Objectives: Using the Council of State and Territorial Epidemiologists (CSTE) classification guidelines, we characterized coronavirus disease 2019 (COVID-19)-associated confirmed and probable deaths in Puerto Rico during March-July 2020. We also estimated the total number of possible deaths due to COVID-19 in Puerto Rico during the same period.
Methods: We described data on COVID-19-associated mortality, in which the lower bound was the sum of confirmed and probable COVID-19 deaths and the upper bound was excess mortality, estimated as the difference between observed deaths and average expected deaths. We obtained data from the Puerto Rico Department of Health COVID-19 Mortality Surveillance System, the Centers for Disease Control and Prevention's National Electronic Disease Surveillance System Base System, and the National Center for Health Statistics.
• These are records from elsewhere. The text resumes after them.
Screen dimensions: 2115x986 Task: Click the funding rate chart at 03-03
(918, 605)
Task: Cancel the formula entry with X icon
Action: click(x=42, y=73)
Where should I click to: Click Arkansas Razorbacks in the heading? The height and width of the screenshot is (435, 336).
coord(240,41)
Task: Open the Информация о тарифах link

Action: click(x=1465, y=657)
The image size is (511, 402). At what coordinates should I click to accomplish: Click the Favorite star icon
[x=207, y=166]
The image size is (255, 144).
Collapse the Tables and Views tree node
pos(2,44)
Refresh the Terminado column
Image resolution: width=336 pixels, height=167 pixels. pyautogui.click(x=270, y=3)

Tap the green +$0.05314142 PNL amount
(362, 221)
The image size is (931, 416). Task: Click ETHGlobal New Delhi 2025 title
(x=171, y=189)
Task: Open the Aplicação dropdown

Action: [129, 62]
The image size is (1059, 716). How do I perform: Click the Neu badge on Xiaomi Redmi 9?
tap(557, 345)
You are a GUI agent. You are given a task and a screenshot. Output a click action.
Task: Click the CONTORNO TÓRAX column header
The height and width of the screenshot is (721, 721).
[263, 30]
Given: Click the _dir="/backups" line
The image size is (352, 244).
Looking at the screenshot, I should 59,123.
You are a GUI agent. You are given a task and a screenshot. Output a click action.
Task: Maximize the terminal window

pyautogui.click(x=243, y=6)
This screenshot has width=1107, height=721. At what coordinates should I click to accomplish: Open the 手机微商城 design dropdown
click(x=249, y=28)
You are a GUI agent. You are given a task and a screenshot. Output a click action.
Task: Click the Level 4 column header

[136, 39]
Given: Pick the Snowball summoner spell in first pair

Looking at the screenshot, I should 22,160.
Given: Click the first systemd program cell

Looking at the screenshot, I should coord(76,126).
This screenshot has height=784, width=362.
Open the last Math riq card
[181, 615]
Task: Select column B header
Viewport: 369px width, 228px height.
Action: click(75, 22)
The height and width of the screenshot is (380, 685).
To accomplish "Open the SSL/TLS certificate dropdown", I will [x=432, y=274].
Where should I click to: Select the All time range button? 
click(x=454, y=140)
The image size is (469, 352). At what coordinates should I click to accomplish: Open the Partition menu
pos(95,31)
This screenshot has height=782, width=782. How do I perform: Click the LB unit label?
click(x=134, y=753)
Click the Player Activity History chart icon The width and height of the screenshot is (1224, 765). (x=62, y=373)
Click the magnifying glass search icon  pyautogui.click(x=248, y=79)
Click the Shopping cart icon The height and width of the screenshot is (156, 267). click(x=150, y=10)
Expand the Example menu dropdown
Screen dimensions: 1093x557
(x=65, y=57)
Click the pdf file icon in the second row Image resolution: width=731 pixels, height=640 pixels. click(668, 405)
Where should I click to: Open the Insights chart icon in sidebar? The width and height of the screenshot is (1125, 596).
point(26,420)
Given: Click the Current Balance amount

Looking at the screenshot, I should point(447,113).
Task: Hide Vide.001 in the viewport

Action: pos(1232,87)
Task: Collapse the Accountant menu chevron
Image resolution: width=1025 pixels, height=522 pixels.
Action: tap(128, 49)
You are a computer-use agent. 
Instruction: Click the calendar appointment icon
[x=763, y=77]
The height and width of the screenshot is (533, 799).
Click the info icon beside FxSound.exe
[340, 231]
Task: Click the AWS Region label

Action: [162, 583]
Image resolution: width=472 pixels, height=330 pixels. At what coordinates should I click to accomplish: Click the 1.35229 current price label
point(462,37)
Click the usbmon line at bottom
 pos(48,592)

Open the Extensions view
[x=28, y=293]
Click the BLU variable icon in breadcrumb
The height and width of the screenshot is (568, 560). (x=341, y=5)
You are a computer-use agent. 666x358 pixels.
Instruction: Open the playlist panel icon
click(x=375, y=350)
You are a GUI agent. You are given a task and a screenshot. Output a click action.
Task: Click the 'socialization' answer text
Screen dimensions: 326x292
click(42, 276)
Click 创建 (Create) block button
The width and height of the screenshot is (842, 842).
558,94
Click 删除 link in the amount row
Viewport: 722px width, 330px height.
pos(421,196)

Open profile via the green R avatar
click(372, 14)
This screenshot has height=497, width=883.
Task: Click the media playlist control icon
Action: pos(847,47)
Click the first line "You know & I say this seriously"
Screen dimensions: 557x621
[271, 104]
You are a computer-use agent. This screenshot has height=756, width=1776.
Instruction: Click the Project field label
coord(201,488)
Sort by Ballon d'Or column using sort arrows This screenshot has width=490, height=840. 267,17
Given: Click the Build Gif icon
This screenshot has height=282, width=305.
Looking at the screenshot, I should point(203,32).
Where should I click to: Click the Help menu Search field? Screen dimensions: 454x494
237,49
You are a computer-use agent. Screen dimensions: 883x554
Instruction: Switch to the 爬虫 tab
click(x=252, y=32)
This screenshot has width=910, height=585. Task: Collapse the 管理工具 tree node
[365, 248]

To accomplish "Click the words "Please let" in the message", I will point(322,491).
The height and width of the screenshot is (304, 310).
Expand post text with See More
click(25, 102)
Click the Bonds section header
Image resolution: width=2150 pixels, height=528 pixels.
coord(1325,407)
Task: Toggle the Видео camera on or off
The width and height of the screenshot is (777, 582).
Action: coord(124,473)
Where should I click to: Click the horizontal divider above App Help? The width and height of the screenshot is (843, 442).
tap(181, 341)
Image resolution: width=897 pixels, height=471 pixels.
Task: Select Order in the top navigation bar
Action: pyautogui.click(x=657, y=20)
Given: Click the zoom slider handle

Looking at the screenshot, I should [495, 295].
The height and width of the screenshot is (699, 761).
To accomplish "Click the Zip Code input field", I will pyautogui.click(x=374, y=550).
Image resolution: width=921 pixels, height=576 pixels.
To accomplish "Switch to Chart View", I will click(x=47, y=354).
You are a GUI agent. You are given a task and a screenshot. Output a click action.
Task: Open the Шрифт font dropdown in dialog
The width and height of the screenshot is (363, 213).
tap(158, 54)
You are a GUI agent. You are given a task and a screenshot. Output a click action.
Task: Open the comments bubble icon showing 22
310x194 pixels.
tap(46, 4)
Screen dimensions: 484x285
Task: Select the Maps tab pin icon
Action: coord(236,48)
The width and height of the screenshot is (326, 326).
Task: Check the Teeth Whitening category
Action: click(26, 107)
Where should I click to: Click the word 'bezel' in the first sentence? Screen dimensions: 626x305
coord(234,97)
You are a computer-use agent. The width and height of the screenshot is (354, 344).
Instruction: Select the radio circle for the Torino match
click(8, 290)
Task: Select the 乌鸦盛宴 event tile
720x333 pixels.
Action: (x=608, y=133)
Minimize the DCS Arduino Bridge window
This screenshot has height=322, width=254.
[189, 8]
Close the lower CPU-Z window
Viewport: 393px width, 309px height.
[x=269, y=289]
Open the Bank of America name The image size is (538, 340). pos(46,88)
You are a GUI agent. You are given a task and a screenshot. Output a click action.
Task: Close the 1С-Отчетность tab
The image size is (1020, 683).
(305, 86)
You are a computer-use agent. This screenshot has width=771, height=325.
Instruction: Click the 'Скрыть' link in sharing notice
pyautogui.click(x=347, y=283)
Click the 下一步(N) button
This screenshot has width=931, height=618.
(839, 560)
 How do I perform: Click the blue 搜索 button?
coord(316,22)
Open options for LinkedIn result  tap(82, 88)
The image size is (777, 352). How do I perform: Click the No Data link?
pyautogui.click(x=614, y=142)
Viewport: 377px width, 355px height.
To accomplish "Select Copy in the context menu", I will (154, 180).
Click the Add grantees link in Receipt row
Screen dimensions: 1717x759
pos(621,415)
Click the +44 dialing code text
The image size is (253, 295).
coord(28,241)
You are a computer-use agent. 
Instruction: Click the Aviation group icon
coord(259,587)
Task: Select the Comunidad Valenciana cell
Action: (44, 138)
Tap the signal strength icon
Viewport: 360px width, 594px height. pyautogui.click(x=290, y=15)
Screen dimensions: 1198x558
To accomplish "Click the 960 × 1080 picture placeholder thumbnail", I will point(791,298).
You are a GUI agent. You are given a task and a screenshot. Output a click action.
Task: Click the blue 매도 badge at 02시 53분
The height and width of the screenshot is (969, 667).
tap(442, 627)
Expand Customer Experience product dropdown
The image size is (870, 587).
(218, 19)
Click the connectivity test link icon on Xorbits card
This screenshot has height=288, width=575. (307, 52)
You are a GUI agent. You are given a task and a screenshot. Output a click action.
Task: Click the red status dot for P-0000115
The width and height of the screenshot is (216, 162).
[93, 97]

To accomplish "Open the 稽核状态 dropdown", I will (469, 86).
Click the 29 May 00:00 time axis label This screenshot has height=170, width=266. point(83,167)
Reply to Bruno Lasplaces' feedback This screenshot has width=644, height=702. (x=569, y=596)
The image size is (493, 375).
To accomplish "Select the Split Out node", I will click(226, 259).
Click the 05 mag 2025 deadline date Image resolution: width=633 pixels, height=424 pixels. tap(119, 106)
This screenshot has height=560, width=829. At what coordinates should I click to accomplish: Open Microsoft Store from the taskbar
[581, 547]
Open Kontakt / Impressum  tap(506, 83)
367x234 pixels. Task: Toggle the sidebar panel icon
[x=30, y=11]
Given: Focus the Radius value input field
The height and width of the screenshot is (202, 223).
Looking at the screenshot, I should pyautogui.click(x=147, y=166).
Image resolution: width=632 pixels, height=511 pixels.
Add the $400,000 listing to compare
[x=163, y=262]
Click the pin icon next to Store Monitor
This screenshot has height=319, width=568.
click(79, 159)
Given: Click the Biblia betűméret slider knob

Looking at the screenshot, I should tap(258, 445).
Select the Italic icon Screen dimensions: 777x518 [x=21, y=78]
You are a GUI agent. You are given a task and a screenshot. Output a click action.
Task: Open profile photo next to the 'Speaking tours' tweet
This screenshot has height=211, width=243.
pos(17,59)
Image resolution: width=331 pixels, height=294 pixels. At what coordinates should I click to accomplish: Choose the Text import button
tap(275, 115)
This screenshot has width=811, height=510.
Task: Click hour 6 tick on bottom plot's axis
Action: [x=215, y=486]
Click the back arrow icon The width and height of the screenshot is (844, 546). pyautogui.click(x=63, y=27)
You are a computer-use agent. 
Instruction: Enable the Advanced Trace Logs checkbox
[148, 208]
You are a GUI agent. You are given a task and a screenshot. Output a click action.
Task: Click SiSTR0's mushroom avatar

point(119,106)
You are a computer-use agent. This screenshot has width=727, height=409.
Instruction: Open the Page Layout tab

Results: During March-July 2020, 225 COVID-19-associated deaths were identified in Puerto Rico (119 confirmed deaths and 106 probable deaths). The median age of decedents was 73 (interquartile range, 59-83); 60 (26.7%) deaths occurred in the Metropolitana region, and 140 (62.2%) deaths occurred among men. Of the 225 decedents, 180 (83.6%) had been hospitalized and 93 (41.3%) had required mechanical ventilation. Influenza and pneumonia (48.0%), sepsis (28.9%), and respiratory failure (27.1%) were the most common conditions contributing to COVID-19 deaths based on death certificates. Based on excess mortality calculations, as many as 638 COVID-19-associated deaths could have occurred during the study period, up to 413 more COVID-19-associated deaths than originally reported.
Conclusions: Including probable deaths per the CSTE guidelines and monitoring all-cause excess mortality can lead to a better estimation of COVID-19-associated deaths and serve as a model to enhance mortality surveillance in other US jurisdictions.
Keywords: COVID-19; Puerto Rico; excess deaths; mortality; surveillance.